Türkler ve Araplar, Latin denizcilerin tecrübelerinden istifade etmişlerdir. Denizcilikte, bu milletlerden aldıkları kelimeleri de kendi lisanlarında kullanmışlardır. Tabiatıyla bu kelimeleri kullanırken bir nevi Müslümanlaştırmışlardır. Her hayrın başı olan besmeleyi ihmal etmemişlerdir. Örneğin demir alırken sadece “vira” ve demir atarken “funda” dememişler, “vira bismillah ve funda bismillah” emirlerini kullanmışlardır. Hatta deniz askerleri bugün bile atış yaparken sadece “salvo” emrini kullanmaz “bismillah salvo” emrini kullanırlar. Bahriye askerleri, gemi komutanının “bismillah salvo” diyerek atış emrini vermesiyle atış yaparlar. Belki de bu nedenle atışlarda çok iyi sonuçlar alırlar.

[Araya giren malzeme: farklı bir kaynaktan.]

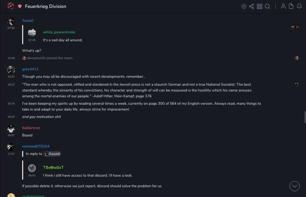This screenshot has width=306, height=197.
Task: Click the room avatar in header
Action: point(11,6)
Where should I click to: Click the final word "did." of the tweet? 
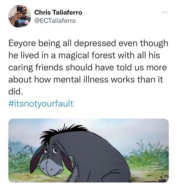pos(15,92)
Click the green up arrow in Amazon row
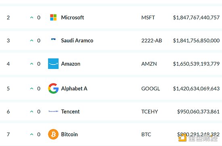Screen dimensions: 222x146 (x=32, y=64)
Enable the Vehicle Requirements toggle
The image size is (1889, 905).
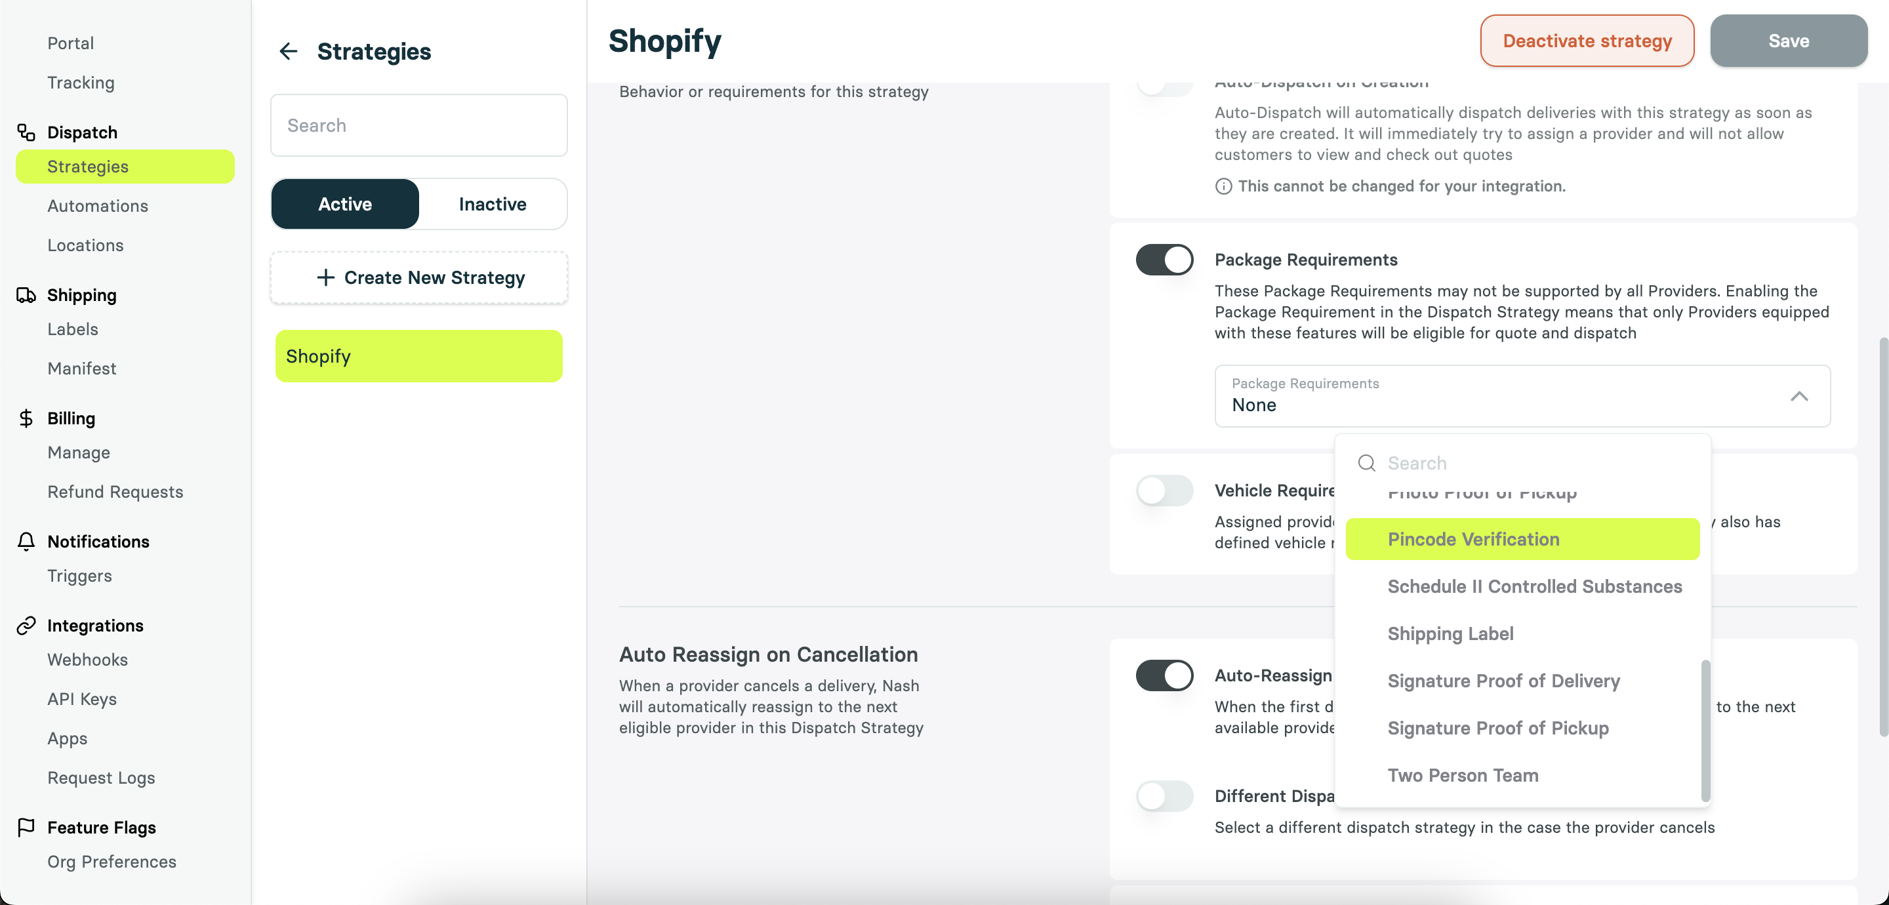coord(1164,490)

"Bismillâhirrahmanirrahim", günlük konuşmalarımızda ve evratlarımızda zikir olarak en çok kullandığımız dini ifadelerimizden biridir. Buna kısaca "Besmele" denir. Besmele, "Esirgeyen ve bağışlayan Allah'ın adı ile (başlamak)" anlamına gelir. Besmelenin kısaltılmış şekli "Bismillah" tır. Bu cümle de "Allah'ın adıyla" anlamındadır. Bu sözcükler Allah'ı hatırlamak ve anmak demektir. Yüce Allah, Kur’an- Kerim’de birçok ayette "Besmele “de geçen "Rahman" ve "Rahim" isim sıfatlarıyla insanlara olan sevgisini ve şefkatini ifade etmektedir. Besmele, helâl bir işe başlarken, Allah'ın adını anmak ve bu adla işe başlayarak işin hayırlı ve bereketli olması için dua anlamına gelir. Müslümanın Allah’la rahmet üzerine iş yapacağına, O’nun izin verdiği şekilde davranacağına dair her seferinde sözleşme yenilemesidir. Kur'an-ı Kerim'de Tövbe Süresi hariç, her surenin başında geçen şekliyle, İslam'ın bir şiarıdır, besmele…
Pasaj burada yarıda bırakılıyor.